▶ **GOAL OF THE EXERCISE**: Which lines below contain the word "width"? Copy each one.

▶ **DATA IN THIS EXERCISE**:

◆ ◆ ◆

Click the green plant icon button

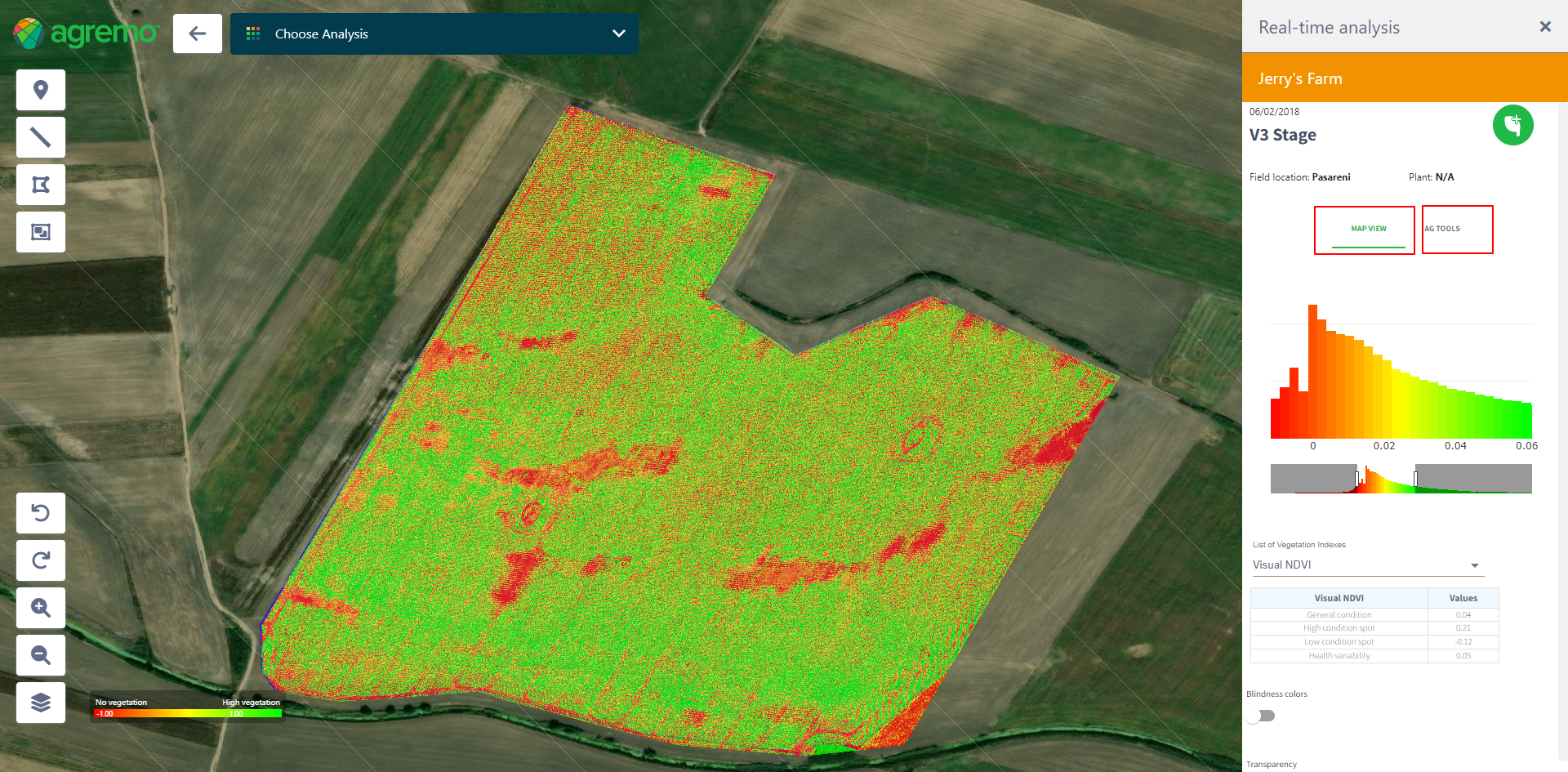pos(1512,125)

◆ ◆ ◆

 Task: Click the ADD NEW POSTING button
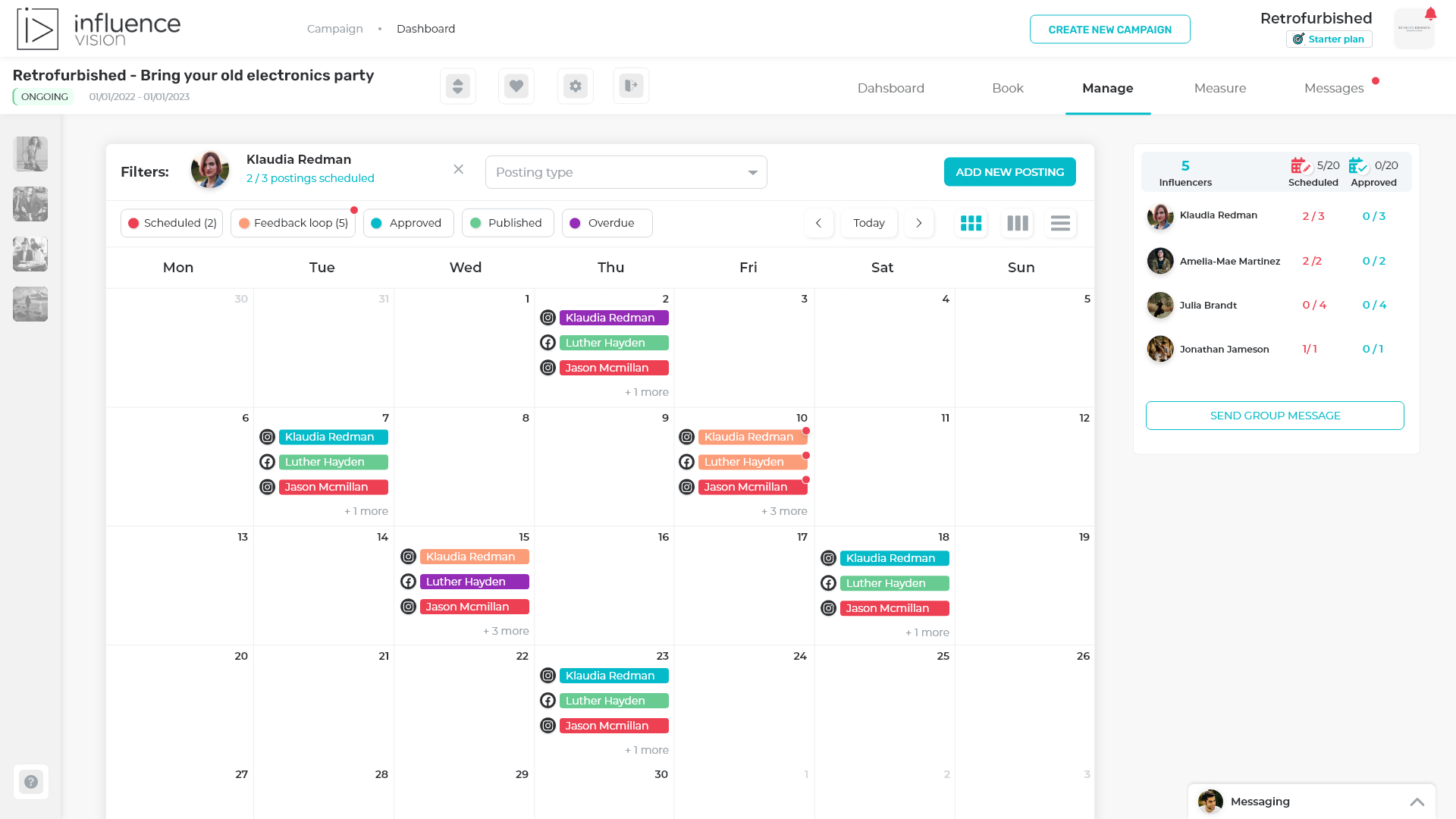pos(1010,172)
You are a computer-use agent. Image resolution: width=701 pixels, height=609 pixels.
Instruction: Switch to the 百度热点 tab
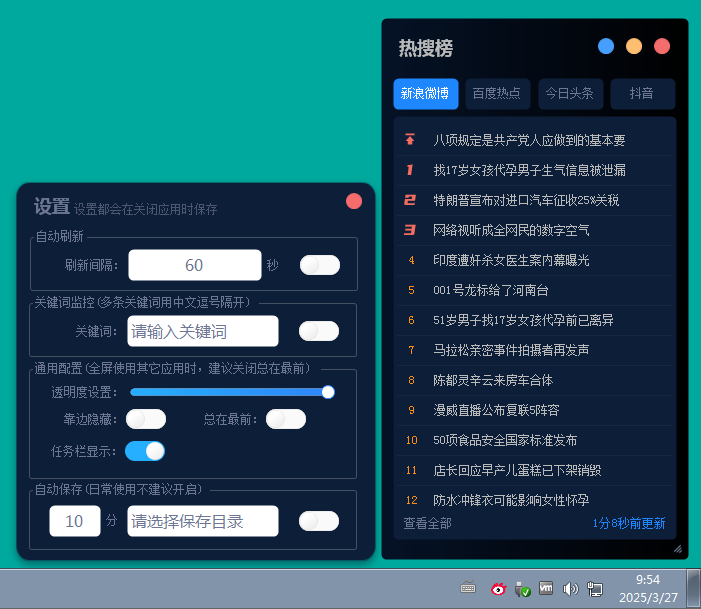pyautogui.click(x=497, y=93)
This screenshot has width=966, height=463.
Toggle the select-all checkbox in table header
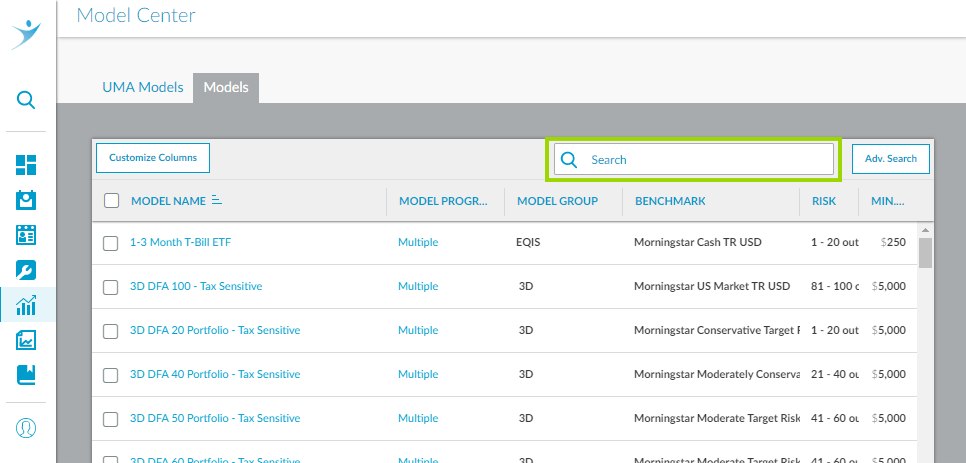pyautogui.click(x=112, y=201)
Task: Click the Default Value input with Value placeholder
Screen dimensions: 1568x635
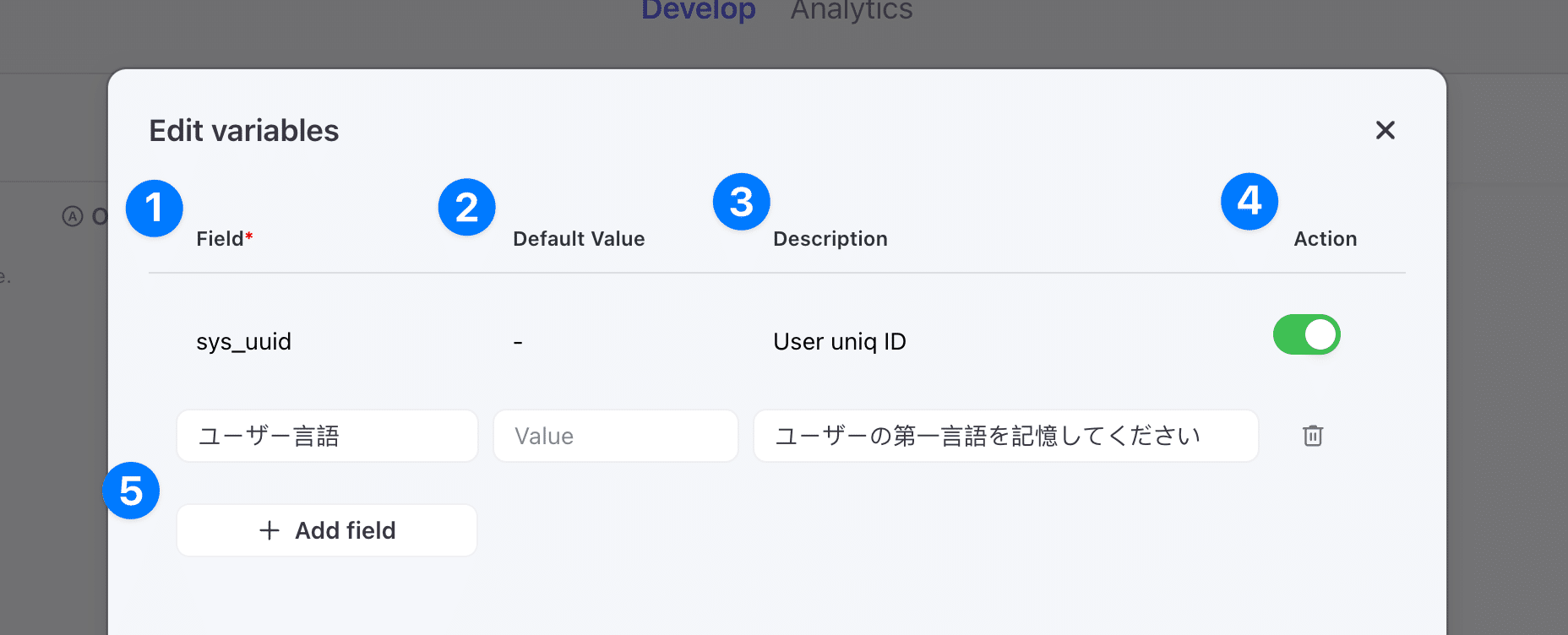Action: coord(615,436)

◆ ◆ ◆

▶ **RESPONSE TO THIS EXERCISE**:
You are a computer-use agent. Image resolution: width=701 pixels, height=609 pixels.
This screenshot has width=966, height=463.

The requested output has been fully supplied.